The task calls for the lines below from the line with "At what coordinates should I click to accomplish: Go" to the line with "This screenshot has height=517, width=786.", both ends included, copied exactly, without any pictures.

Extracted data entries:
━━━━━━━━━━━━━━━━━━━━

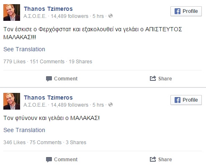This screenshot has width=206, height=165.
Task: Click See Translation under the second post
Action: point(24,130)
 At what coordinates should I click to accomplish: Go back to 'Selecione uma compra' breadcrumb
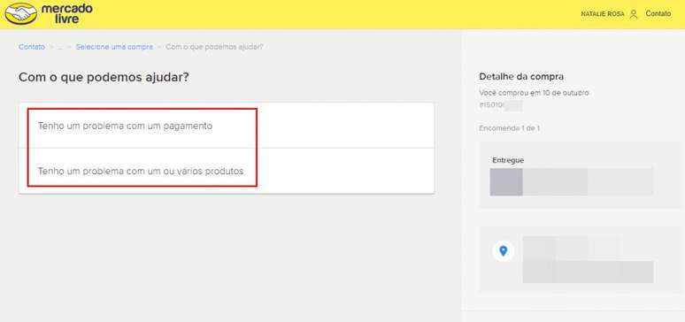114,47
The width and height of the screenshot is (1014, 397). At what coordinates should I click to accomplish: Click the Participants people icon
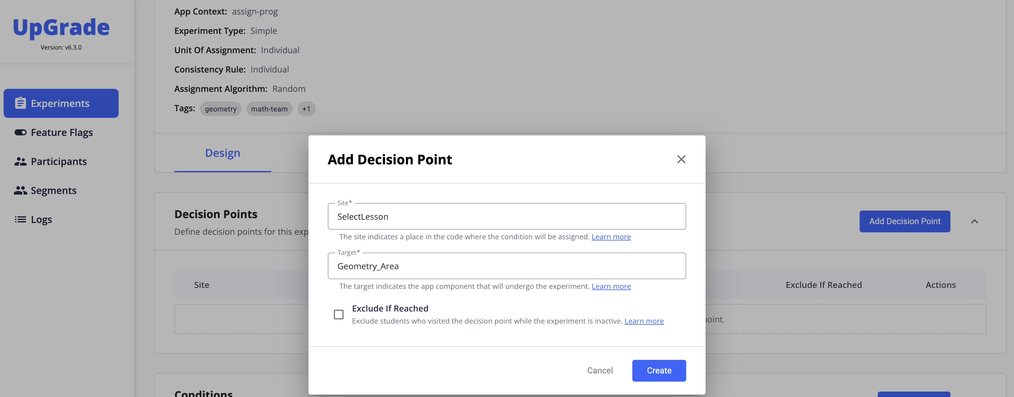20,162
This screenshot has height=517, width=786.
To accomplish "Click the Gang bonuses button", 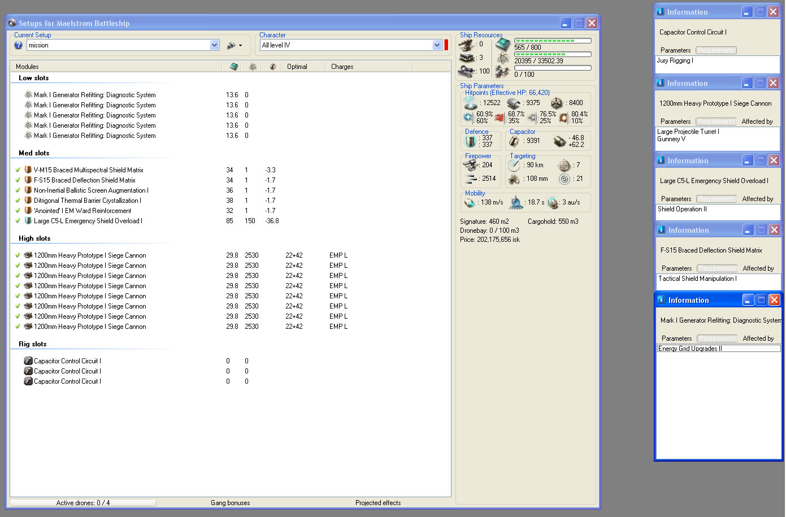I will point(231,503).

━━━━━━━━━━━━━━━━━━━━

## OUTPUT BELOW:
 At what coordinates should I click to accomplish: Go back to 'Selecione uma compra' breadcrumb
114,47
The width and height of the screenshot is (1014, 397). At what coordinates should I click to accomplish: Click the Participants people icon
20,162
This screenshot has height=517, width=786.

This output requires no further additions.